**Task to carry out:** An exact copy of all entries is the expected answer.

Start of Given entries

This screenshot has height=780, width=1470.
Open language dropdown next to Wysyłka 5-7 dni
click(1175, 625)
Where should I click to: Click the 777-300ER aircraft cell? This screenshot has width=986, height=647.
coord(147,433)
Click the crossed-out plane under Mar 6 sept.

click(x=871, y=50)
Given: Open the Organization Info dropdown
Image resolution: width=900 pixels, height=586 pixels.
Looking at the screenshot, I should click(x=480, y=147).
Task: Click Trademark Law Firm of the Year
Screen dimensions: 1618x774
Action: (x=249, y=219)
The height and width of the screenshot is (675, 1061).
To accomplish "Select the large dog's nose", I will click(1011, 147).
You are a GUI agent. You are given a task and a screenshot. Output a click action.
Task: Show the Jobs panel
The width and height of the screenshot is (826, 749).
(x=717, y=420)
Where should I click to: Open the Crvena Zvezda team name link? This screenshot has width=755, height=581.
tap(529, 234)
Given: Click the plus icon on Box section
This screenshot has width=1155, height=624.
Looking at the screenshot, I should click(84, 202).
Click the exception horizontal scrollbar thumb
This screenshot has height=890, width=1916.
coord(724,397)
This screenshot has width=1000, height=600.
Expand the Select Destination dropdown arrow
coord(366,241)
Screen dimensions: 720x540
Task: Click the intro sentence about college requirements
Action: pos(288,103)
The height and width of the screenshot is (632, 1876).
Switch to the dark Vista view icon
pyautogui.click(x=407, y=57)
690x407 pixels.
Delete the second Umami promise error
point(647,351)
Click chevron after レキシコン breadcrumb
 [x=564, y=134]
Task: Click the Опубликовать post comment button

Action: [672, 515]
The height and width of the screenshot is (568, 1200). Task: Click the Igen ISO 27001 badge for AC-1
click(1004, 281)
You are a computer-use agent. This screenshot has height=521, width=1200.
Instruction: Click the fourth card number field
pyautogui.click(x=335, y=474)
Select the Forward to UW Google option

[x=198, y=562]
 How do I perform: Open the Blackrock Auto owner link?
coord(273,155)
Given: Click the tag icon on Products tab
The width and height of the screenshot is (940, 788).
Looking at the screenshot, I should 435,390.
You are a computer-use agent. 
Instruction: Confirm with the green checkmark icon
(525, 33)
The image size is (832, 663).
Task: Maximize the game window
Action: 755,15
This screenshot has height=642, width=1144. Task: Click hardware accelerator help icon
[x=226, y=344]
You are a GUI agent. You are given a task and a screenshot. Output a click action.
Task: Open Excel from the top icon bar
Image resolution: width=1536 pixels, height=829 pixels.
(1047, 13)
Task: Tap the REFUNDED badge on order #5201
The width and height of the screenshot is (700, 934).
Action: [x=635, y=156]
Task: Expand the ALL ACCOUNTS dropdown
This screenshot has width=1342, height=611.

End of Given entries

**Finished task:**
This screenshot has height=780, width=1470.
Open language dropdown next to Wysyłka 5-7 dni
click(1175, 625)
Where should I click to: Click the 777-300ER aircraft cell? This screenshot has width=986, height=647.
coord(147,433)
Click the crossed-out plane under Mar 6 sept.

click(x=871, y=50)
Given: Open the Organization Info dropdown
Image resolution: width=900 pixels, height=586 pixels.
Looking at the screenshot, I should click(x=480, y=147).
Task: Click Trademark Law Firm of the Year
Screen dimensions: 1618x774
Action: (x=249, y=219)
The height and width of the screenshot is (675, 1061).
To accomplish "Select the large dog's nose", I will click(1011, 147).
You are a GUI agent. You are given a task and a screenshot. Output a click action.
Task: Show the Jobs panel
The width and height of the screenshot is (826, 749).
(x=717, y=420)
Where should I click to: Open the Crvena Zvezda team name link? This screenshot has width=755, height=581.
tap(529, 234)
Given: Click the plus icon on Box section
This screenshot has width=1155, height=624.
Looking at the screenshot, I should click(84, 202).
Click the exception horizontal scrollbar thumb
This screenshot has height=890, width=1916.
coord(724,397)
This screenshot has width=1000, height=600.
Expand the Select Destination dropdown arrow
coord(366,241)
Screen dimensions: 720x540
Task: Click the intro sentence about college requirements
Action: pos(288,103)
The height and width of the screenshot is (632, 1876).
Switch to the dark Vista view icon
pyautogui.click(x=407, y=57)
690x407 pixels.
Delete the second Umami promise error
point(647,351)
Click chevron after レキシコン breadcrumb
 [x=564, y=134]
Task: Click the Опубликовать post comment button

Action: [672, 515]
The height and width of the screenshot is (568, 1200). Task: Click the Igen ISO 27001 badge for AC-1
click(1004, 281)
You are a computer-use agent. This screenshot has height=521, width=1200.
Instruction: Click the fourth card number field
pyautogui.click(x=335, y=474)
Select the Forward to UW Google option

[x=198, y=562]
 How do I perform: Open the Blackrock Auto owner link?
coord(273,155)
Given: Click the tag icon on Products tab
The width and height of the screenshot is (940, 788).
Looking at the screenshot, I should 435,390.
You are a computer-use agent. 
Instruction: Confirm with the green checkmark icon
(525, 33)
The image size is (832, 663).
Task: Maximize the game window
Action: 755,15
This screenshot has height=642, width=1144. Task: Click hardware accelerator help icon
[x=226, y=344]
You are a GUI agent. You are given a task and a screenshot. Output a click action.
Task: Open Excel from the top icon bar
Image resolution: width=1536 pixels, height=829 pixels.
(1047, 13)
Task: Tap the REFUNDED badge on order #5201
The width and height of the screenshot is (700, 934).
Action: [x=635, y=156]
Task: Expand the ALL ACCOUNTS dropdown
This screenshot has width=1342, height=611.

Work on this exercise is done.